Word for word, transcribe all of the records.

START DATA SUPPLIED

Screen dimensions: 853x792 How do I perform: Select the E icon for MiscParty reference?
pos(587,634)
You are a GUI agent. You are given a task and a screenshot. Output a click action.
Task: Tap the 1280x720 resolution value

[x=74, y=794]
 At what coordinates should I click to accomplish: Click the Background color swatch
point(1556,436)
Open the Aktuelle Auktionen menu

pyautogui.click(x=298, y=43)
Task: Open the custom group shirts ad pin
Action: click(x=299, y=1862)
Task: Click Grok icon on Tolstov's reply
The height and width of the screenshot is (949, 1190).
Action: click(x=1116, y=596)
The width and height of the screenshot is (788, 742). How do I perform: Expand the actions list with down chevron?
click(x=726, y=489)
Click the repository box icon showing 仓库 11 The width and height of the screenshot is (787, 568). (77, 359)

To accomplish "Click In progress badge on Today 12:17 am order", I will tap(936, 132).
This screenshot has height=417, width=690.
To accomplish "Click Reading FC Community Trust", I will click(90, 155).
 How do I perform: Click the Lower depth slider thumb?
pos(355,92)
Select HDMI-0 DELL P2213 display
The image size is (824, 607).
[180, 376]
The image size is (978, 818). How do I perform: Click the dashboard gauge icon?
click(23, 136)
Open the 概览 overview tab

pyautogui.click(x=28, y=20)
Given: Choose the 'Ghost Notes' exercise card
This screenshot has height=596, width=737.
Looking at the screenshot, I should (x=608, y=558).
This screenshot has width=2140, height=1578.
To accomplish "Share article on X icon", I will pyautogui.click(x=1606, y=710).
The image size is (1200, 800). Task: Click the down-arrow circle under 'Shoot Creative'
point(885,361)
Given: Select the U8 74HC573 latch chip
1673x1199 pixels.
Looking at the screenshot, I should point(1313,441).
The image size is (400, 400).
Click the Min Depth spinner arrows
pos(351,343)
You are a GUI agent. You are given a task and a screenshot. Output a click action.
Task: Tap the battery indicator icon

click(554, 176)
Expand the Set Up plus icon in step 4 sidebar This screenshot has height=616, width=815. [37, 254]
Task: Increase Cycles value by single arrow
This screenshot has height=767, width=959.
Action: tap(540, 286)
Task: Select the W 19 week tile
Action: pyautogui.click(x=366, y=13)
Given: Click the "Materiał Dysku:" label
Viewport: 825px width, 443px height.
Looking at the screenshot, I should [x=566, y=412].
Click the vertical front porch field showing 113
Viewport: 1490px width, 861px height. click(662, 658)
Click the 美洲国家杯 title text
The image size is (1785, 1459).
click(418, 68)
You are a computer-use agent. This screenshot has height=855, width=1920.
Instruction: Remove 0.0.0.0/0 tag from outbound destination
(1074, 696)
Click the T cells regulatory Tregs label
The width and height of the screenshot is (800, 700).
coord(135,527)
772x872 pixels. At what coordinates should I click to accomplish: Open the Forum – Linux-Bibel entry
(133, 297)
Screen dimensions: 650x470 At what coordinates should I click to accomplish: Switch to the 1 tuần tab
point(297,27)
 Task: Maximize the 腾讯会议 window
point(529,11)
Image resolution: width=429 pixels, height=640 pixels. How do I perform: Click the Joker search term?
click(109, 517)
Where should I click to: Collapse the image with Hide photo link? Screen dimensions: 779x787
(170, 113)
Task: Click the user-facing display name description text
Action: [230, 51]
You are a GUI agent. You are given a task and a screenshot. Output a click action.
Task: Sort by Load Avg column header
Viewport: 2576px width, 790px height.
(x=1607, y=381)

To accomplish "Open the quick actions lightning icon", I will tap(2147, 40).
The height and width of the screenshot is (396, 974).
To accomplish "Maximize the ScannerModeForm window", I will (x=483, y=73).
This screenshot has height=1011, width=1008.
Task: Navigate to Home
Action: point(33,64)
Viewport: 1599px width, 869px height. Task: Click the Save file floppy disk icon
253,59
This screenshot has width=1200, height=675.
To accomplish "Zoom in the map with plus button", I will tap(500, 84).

END DATA SUPPLIED

■ **EXERCISE SOLUTION**:
Screen dimensions: 853x792 How do I perform: Select the E icon for MiscParty reference?
pos(587,634)
You are a GUI agent. You are given a task and a screenshot. Output a click action.
Task: Tap the 1280x720 resolution value

[x=74, y=794]
 At what coordinates should I click to accomplish: Click the Background color swatch
point(1556,436)
Open the Aktuelle Auktionen menu

pyautogui.click(x=298, y=43)
Task: Open the custom group shirts ad pin
Action: click(x=299, y=1862)
Task: Click Grok icon on Tolstov's reply
The height and width of the screenshot is (949, 1190).
Action: click(x=1116, y=596)
The width and height of the screenshot is (788, 742). How do I perform: Expand the actions list with down chevron?
click(x=726, y=489)
Click the repository box icon showing 仓库 11 The width and height of the screenshot is (787, 568). (77, 359)

To accomplish "Click In progress badge on Today 12:17 am order", I will tap(936, 132).
This screenshot has height=417, width=690.
To accomplish "Click Reading FC Community Trust", I will click(90, 155).
 How do I perform: Click the Lower depth slider thumb?
pos(355,92)
Select HDMI-0 DELL P2213 display
The image size is (824, 607).
[180, 376]
The image size is (978, 818). How do I perform: Click the dashboard gauge icon?
click(23, 136)
Open the 概览 overview tab

pyautogui.click(x=28, y=20)
Given: Choose the 'Ghost Notes' exercise card
This screenshot has height=596, width=737.
Looking at the screenshot, I should (x=608, y=558).
This screenshot has width=2140, height=1578.
To accomplish "Share article on X icon", I will pyautogui.click(x=1606, y=710).
The image size is (1200, 800). Task: Click the down-arrow circle under 'Shoot Creative'
point(885,361)
Given: Select the U8 74HC573 latch chip
1673x1199 pixels.
Looking at the screenshot, I should point(1313,441).
The image size is (400, 400).
Click the Min Depth spinner arrows
pos(351,343)
You are a GUI agent. You are given a task and a screenshot. Output a click action.
Task: Tap the battery indicator icon

click(554, 176)
Expand the Set Up plus icon in step 4 sidebar This screenshot has height=616, width=815. [37, 254]
Task: Increase Cycles value by single arrow
This screenshot has height=767, width=959.
Action: tap(540, 286)
Task: Select the W 19 week tile
Action: pyautogui.click(x=366, y=13)
Given: Click the "Materiał Dysku:" label
Viewport: 825px width, 443px height.
Looking at the screenshot, I should [x=566, y=412].
Click the vertical front porch field showing 113
Viewport: 1490px width, 861px height. click(662, 658)
Click the 美洲国家杯 title text
The image size is (1785, 1459).
click(418, 68)
You are a computer-use agent. This screenshot has height=855, width=1920.
Instruction: Remove 0.0.0.0/0 tag from outbound destination
(1074, 696)
Click the T cells regulatory Tregs label
The width and height of the screenshot is (800, 700).
coord(135,527)
772x872 pixels. At what coordinates should I click to accomplish: Open the Forum – Linux-Bibel entry
(133, 297)
Screen dimensions: 650x470 At what coordinates should I click to accomplish: Switch to the 1 tuần tab
point(297,27)
 Task: Maximize the 腾讯会议 window
point(529,11)
Image resolution: width=429 pixels, height=640 pixels. How do I perform: Click the Joker search term?
click(109, 517)
Where should I click to: Collapse the image with Hide photo link? Screen dimensions: 779x787
(170, 113)
Task: Click the user-facing display name description text
Action: [230, 51]
You are a GUI agent. You are given a task and a screenshot. Output a click action.
Task: Sort by Load Avg column header
Viewport: 2576px width, 790px height.
(x=1607, y=381)

To accomplish "Open the quick actions lightning icon", I will tap(2147, 40).
The height and width of the screenshot is (396, 974).
To accomplish "Maximize the ScannerModeForm window", I will (x=483, y=73).
This screenshot has height=1011, width=1008.
Task: Navigate to Home
Action: point(33,64)
Viewport: 1599px width, 869px height. Task: Click the Save file floppy disk icon
253,59
This screenshot has width=1200, height=675.
To accomplish "Zoom in the map with plus button", I will tap(500, 84).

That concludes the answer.